■ **Task details**
Lines from the line with "Click MetaMask fox" to the line with "Click the lime-yellow" in the entries below, and only those, must be output exactly, with both ends included.
──────────
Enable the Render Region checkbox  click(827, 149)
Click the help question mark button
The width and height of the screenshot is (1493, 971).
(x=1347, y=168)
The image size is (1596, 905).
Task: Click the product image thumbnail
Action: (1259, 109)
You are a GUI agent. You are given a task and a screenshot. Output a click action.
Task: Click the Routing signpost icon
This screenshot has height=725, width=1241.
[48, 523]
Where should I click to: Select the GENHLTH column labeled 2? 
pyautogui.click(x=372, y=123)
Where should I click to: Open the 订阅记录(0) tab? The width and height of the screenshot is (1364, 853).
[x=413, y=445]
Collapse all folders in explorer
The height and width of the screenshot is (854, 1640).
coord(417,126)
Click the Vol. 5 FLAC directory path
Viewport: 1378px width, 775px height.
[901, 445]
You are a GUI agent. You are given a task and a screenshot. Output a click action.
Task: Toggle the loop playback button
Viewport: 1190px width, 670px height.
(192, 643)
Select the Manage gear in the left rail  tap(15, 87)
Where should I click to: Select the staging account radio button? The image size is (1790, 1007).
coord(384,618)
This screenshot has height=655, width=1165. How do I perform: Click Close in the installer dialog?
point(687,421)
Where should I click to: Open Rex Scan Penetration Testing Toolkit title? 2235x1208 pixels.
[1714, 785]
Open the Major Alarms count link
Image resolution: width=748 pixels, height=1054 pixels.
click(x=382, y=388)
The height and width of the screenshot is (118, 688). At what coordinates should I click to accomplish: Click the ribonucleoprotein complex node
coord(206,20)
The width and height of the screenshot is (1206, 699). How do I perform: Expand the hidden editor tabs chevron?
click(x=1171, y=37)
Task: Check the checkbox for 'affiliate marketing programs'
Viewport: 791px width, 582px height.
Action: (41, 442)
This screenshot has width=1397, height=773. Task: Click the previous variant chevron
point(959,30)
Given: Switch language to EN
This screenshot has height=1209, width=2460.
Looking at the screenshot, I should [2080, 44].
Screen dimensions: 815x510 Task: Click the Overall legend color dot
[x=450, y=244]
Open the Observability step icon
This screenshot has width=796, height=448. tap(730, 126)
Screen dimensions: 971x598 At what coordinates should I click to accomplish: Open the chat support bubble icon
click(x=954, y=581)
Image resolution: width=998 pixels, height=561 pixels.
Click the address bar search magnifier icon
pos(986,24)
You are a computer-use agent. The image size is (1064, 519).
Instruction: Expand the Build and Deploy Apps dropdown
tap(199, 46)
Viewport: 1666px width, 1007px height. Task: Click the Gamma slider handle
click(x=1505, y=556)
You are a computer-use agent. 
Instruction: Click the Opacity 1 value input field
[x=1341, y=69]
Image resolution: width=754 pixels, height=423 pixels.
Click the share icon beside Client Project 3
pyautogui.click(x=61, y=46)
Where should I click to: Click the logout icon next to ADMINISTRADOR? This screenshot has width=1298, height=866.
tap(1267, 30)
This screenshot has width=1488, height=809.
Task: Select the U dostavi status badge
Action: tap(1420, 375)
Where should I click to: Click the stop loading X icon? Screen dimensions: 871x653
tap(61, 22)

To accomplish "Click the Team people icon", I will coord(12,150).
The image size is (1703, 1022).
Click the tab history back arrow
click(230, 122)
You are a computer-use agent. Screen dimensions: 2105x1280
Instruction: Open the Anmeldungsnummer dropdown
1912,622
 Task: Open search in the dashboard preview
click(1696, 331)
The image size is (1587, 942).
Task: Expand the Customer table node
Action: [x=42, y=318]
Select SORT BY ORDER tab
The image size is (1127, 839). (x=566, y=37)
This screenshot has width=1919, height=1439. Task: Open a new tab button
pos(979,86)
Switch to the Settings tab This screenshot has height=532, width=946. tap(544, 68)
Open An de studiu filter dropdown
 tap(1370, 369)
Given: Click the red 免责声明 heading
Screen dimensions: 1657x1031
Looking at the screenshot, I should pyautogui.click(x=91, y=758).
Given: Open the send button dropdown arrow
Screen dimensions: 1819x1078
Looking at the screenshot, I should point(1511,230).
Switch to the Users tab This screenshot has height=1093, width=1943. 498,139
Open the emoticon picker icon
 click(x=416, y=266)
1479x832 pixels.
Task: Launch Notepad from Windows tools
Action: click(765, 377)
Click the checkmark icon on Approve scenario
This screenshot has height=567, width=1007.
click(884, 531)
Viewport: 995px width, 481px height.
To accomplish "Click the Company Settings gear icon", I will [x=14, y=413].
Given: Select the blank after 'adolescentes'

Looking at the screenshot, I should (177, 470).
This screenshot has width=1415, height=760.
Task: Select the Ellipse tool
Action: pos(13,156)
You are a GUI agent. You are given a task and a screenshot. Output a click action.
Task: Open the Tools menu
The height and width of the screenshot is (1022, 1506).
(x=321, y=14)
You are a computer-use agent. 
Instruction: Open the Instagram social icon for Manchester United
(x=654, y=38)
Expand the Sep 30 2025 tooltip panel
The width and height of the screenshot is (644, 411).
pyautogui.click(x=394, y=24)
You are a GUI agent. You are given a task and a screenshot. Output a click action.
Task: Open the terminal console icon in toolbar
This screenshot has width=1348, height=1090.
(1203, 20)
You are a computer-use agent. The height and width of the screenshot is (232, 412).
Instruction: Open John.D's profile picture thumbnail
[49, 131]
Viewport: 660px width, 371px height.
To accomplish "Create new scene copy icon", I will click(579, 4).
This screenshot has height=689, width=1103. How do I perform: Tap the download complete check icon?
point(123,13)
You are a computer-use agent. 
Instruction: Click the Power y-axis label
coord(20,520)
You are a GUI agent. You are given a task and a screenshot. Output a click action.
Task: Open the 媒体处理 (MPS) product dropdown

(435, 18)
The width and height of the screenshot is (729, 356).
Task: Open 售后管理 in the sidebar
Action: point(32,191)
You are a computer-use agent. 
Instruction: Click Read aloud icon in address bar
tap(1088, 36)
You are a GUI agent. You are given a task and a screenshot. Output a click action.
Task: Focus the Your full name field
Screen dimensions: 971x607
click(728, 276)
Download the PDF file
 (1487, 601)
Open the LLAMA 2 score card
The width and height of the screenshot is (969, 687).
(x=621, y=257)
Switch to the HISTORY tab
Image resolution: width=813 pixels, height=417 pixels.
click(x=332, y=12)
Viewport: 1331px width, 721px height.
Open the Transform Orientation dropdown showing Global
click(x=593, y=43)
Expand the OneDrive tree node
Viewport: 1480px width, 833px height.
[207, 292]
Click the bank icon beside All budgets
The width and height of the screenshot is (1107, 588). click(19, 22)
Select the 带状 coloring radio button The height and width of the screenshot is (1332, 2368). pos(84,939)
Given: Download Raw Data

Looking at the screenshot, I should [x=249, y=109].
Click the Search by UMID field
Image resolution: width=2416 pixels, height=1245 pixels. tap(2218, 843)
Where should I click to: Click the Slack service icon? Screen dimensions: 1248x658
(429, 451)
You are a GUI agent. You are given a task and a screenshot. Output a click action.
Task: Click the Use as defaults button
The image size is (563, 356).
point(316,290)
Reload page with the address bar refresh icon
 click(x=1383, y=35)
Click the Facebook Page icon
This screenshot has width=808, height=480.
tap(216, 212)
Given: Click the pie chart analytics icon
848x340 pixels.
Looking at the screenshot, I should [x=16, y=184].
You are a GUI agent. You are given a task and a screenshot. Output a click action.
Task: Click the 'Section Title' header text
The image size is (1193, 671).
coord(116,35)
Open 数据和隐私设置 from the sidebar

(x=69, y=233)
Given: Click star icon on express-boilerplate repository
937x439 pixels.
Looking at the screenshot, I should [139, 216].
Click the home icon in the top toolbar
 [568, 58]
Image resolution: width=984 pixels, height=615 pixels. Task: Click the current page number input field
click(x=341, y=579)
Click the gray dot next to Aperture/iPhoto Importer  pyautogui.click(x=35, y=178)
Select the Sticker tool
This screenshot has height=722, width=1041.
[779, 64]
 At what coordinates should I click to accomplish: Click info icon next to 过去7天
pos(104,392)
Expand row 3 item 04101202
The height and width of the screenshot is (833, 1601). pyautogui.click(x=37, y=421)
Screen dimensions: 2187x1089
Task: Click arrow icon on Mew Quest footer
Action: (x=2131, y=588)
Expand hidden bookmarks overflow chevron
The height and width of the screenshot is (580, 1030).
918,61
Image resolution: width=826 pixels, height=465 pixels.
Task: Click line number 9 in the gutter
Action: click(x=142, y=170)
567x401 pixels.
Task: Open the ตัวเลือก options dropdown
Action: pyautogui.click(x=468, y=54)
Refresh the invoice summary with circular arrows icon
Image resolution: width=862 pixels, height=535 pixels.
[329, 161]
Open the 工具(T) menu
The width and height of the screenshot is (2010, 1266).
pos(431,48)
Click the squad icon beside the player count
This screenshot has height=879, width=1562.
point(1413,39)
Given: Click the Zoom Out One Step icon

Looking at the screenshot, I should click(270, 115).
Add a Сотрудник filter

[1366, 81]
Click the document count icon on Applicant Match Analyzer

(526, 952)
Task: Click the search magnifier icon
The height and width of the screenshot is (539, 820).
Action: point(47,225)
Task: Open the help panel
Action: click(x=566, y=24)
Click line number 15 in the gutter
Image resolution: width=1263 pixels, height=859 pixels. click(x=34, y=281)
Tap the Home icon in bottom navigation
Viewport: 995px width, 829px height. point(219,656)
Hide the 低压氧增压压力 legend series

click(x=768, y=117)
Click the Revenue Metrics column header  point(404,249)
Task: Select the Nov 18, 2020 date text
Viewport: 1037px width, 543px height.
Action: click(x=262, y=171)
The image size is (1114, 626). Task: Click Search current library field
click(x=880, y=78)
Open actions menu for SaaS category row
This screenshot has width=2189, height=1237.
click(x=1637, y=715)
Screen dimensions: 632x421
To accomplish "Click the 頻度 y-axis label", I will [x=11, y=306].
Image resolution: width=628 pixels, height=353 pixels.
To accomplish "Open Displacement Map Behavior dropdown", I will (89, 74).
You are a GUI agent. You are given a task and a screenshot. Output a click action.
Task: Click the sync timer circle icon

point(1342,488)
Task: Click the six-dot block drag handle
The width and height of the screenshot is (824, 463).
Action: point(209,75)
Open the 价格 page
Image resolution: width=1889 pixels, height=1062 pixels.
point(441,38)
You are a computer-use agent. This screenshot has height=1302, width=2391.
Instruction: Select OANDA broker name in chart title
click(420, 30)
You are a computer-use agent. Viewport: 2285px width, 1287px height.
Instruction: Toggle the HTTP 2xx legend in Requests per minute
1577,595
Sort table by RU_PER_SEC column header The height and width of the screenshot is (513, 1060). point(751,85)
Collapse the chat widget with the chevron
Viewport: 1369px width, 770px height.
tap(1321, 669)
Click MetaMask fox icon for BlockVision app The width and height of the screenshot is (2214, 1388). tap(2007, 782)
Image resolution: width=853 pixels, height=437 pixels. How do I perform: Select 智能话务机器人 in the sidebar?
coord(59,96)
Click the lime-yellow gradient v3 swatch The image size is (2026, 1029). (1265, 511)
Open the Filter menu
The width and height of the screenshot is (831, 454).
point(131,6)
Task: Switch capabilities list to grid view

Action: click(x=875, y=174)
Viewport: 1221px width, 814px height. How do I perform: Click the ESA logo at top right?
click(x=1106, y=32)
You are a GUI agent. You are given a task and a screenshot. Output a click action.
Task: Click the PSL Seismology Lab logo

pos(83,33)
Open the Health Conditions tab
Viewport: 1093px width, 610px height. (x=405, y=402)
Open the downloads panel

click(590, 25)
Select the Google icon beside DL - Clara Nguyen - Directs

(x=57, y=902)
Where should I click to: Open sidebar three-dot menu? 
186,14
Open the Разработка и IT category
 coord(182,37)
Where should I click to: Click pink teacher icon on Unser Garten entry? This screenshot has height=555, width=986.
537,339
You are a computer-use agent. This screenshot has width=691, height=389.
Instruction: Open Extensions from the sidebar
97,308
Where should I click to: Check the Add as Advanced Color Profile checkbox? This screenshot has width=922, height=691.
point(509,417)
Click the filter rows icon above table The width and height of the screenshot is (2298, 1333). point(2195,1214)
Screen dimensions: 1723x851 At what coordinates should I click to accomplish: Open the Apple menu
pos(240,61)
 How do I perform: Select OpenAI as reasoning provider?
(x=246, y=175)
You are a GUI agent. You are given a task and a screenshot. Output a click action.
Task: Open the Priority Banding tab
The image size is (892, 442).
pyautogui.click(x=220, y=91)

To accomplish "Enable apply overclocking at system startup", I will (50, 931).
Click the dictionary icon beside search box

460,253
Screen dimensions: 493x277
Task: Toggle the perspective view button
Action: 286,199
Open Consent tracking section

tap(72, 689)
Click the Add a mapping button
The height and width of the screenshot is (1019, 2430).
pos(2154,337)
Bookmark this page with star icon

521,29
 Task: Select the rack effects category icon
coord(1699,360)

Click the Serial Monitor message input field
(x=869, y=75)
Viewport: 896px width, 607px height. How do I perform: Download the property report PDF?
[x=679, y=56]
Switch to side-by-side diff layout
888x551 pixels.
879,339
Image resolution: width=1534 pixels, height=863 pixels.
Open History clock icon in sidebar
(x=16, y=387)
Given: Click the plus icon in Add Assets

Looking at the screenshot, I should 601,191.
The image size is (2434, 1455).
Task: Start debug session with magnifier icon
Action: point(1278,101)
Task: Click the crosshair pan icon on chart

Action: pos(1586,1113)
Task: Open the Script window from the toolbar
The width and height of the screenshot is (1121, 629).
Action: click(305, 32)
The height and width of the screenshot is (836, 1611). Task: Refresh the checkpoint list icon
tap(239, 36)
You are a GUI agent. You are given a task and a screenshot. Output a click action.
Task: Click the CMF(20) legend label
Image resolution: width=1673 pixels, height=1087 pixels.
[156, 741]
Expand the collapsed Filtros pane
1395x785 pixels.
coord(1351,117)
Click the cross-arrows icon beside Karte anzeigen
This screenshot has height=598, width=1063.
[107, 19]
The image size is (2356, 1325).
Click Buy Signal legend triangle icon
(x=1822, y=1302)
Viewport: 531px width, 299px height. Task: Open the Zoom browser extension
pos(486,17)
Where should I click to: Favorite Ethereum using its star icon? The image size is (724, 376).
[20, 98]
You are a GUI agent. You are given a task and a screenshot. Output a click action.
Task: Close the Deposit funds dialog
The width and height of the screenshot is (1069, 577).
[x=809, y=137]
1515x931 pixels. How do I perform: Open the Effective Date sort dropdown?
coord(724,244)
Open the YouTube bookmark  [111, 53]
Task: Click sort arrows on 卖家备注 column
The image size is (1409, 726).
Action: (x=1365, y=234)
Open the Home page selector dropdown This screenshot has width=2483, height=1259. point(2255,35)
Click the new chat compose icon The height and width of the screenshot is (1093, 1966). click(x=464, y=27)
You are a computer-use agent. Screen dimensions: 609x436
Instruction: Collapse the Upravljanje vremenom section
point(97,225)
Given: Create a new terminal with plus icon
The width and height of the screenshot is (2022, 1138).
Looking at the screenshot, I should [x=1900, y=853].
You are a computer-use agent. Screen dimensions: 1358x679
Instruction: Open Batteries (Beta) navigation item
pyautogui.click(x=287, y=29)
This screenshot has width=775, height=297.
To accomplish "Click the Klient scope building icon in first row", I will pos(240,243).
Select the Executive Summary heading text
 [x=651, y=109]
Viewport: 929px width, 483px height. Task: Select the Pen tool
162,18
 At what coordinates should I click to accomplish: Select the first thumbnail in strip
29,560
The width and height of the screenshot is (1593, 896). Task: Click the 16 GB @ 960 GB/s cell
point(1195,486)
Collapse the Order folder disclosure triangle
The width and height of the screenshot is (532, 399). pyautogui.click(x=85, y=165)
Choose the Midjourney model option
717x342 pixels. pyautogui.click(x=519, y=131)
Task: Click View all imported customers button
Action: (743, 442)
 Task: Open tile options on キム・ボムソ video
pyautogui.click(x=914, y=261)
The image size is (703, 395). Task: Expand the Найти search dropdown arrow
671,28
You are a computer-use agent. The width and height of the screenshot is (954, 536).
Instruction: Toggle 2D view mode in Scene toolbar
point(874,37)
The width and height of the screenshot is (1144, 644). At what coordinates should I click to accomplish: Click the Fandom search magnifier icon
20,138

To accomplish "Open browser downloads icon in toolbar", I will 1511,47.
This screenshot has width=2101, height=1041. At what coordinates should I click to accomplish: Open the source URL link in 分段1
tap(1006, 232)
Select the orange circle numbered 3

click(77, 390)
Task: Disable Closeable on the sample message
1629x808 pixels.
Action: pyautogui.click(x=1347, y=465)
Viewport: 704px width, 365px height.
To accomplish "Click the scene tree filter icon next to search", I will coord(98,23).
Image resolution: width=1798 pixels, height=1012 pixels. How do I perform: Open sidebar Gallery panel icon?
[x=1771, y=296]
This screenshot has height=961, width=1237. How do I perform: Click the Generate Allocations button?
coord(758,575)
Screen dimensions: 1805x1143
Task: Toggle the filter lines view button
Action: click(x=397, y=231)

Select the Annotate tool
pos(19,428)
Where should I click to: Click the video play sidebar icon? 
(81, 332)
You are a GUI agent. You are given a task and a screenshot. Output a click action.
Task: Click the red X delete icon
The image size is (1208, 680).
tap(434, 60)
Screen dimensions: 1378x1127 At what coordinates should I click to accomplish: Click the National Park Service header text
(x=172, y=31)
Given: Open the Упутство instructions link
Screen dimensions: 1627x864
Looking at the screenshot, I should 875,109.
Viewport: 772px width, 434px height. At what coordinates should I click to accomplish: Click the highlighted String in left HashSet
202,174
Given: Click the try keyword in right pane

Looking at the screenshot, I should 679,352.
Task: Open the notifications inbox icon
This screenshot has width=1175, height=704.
──────────
■ **Your solution**
Click MetaMask fox icon for BlockVision app The width and height of the screenshot is (2214, 1388). tap(2007, 782)
Image resolution: width=853 pixels, height=437 pixels. How do I perform: Select 智能话务机器人 in the sidebar?
coord(59,96)
Click the lime-yellow gradient v3 swatch The image size is (2026, 1029). (1265, 511)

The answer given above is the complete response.